Cardiomyopathy, Hypertrophic

Relatively common inherited disorder; 0.2% or 1 in 500 Americans are affected. It is equally distributed between males and females and has no racial group predominance. The median age of clinical manifestation is 35 years, but it can manifest in any age.

The clinical presentation is variable, reflecting a diverse genetic background. Pts may be totally asymptomatic or present with MI, CHF, arrhythmias, or even sudden death. HCM is not an infrequent cause of SCD in young athletes.

Pts with the disorder may be asymptomatic (20–25%) or undiagnosed at the time of anesthetic. Anesthesia may “unmask” HCM.

Dynamic LV outflow obstruction (either at rest or provoked) is present in approx 60% of pts with HCM, which is a risk of hemodynamic instability.

Risk for heart failure and pulm edema from impaired relaxation and diastolic dysfunction from a hypertrophic and noncompliant LV.

Risk for myocardial ischemia and injury, even in the absence of obstructive CAD, due to increased myocardial O ₂ demand (LVH, high intraventricular pressure) and limited supply (impaired coronary reserve, due to dysfunction of the coronary microvasculature).

Supraventricular (atrial fibrillation) and ventricular dysrhythmias.

Factors that aggravate or trigger dynamic outflow obstruction can cause hemodynamic compromise, such as decreased preload and afterload, decreased end diastolic volume, increased sympathetic activation (from pain, surgical stimulation, medications), increased LV contractility, and tachycardia.

Myocardial ischemia (even with “normal” coronary angiogram or radionuclide imaging).

Diastolic dysfunction; heart failure difficult to control with traditional diuresis (caution with volume depletion).

Arrhythmias: Supraventricular and ventricular dysrhythmias may cause hemodynamic instability, increase the risk of embolic stroke (AFIB), and cause shortness of breath or CHF (diastolic dysfunction).

Pts with HCM who undergo noncardiac surgery bear a higher risk for periop MI, death (4.2%), and higher incidence of periop complications.

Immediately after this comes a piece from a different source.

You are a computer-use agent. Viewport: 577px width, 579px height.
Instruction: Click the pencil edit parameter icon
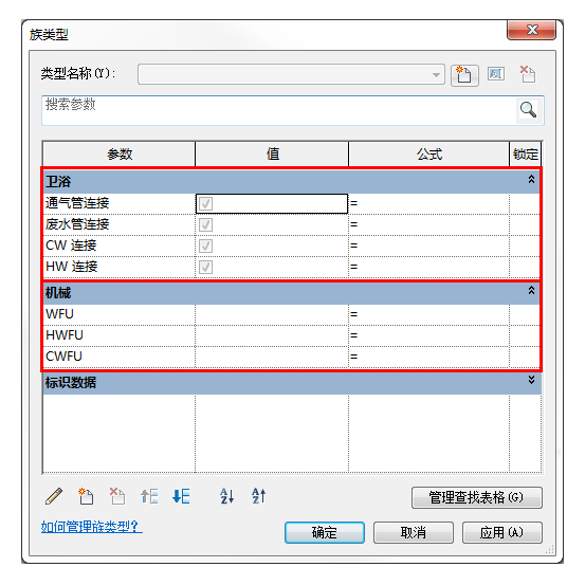pos(54,496)
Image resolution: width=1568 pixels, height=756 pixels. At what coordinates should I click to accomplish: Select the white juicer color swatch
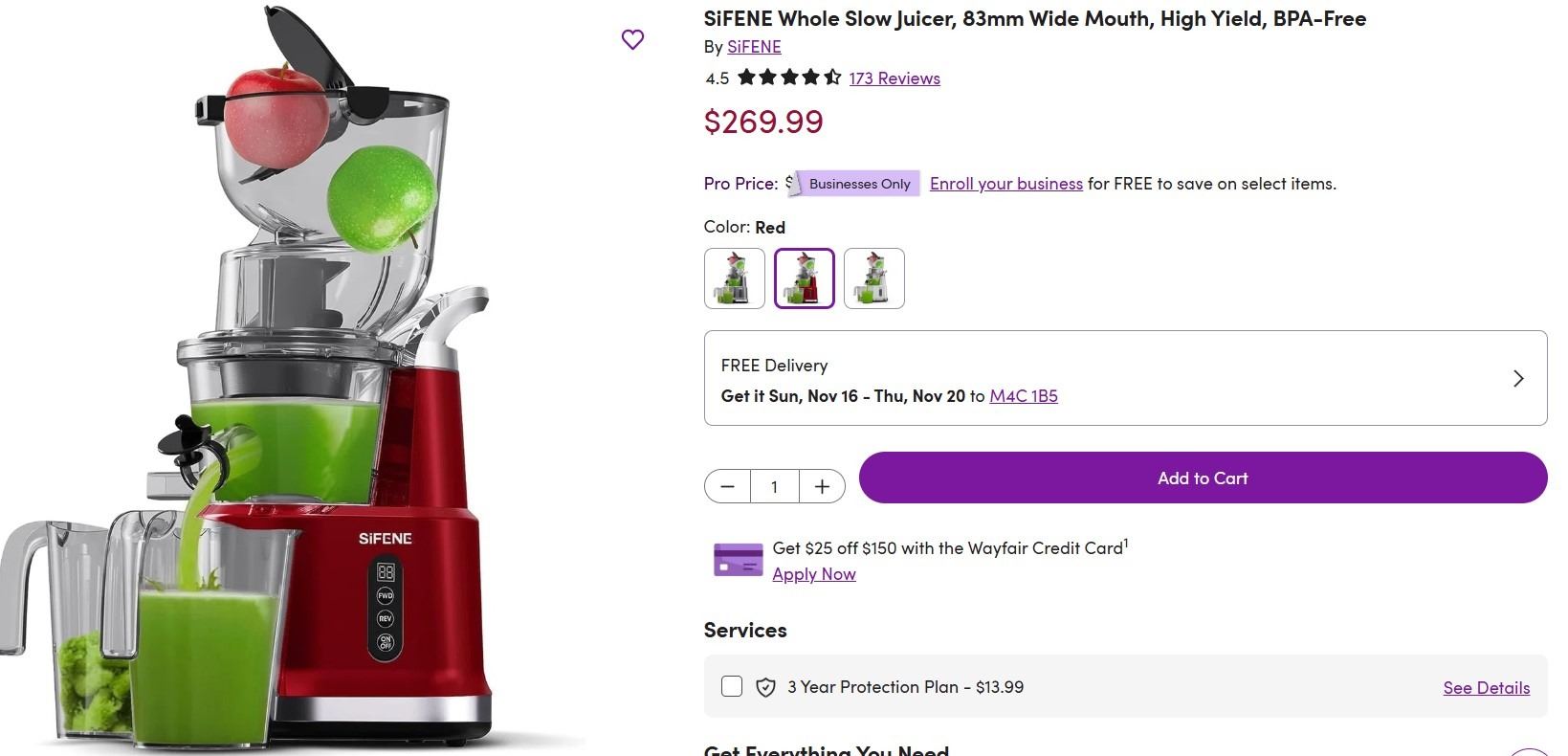pyautogui.click(x=874, y=278)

Genetic disease with autosomal dominant inheritance and extremely heterogeneous genotype. Over 1400 mutations have been identified in at least 11 genes. This is most likely the reason for the extremely variable genetic expression or phenotype. Mutations that encode for the myosin heavy chain (MYH7) and myosin-binding protein C3 account for 70%–80% of sarcomeric mutations. Genetic testing is recommended for pts and their first-degree relatives.